In conclusion, the presence of CC-AAbs was significantly higher in CHF patients than that in controls. Positive CC-AAbs could serve as an independent predictor for SCD and all-cause death in these patients and may lead to new preventive and therapeutic targets for CHF.

Acknowledgments

The authors thank Dr. Ying Yang from Qingdao Fu Wai Hospital, Dr. Daowen Wang from Wuhan Tongji Hospital, Dr. Chuanshi Xiao from the Second Hospital of Shanxi Medical University, Dr. JiangHong from Shanghai First People's Hospital, Dr. Weibin Huang from Xiamen University Zhongshan Hospital, Dr. Jianzhong Zhou from the First Affiliated Hospital of Chongqing Medical College, Dr. Xueqi Li from the Fourth Affiliated Hospital of Harbin Medical College, and Dr. He Jia from Hospital of Jilin Oilfield for assistance in collecting data and sera.
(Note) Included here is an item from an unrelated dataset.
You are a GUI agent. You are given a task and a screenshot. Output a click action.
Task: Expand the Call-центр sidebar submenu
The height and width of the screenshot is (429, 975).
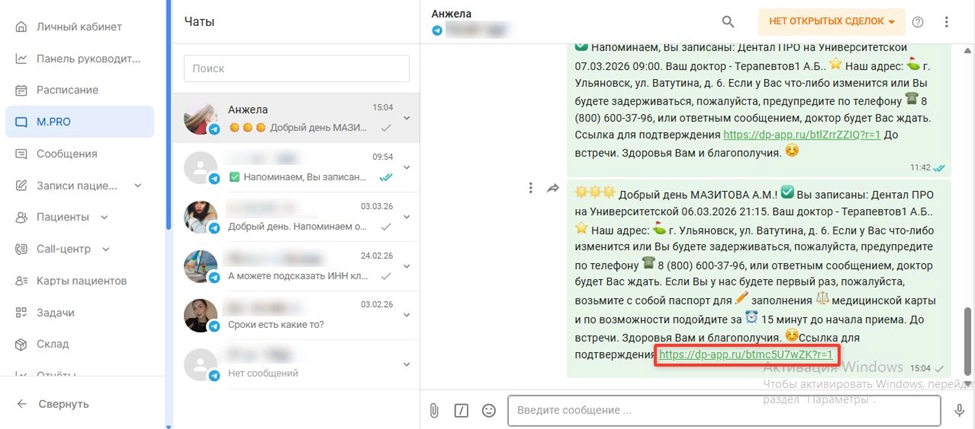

This work was funded by the National Basic Research Program of China (973 program projects, Project no. 2013CB531105 to Jielin Pu).

Abbreviations

ACEI:

Angiotensin-converting enzyme inhibitors

AF:

Atrial fibrillation

BMI:

Body mass index

CC-AAbs:

Calcium channel autoantibody

CCBs:

Calcium channel blockers

CHF:

Chronic heart failure

DCM:

Dilated cardiomyopathy

ELISA:

Enzyme-linked immunoabsorbent assay

HPLC:

High performance liquid chromatography

ICM:

Ischemic cardiomyopathy

LVEDD:

Left ventricular end-diastolic diameter

LVEF:

Left ventricular ejection fraction

NSCD:

Nonsudden cardiac death

NYHA:

New York Heart Association

SCD:

Sudden cardiac death

VAs:

Ventricular arrhythmias.

Conflict of Interests

The authors declare that there is no conflict of interests regarding the publication of this paper.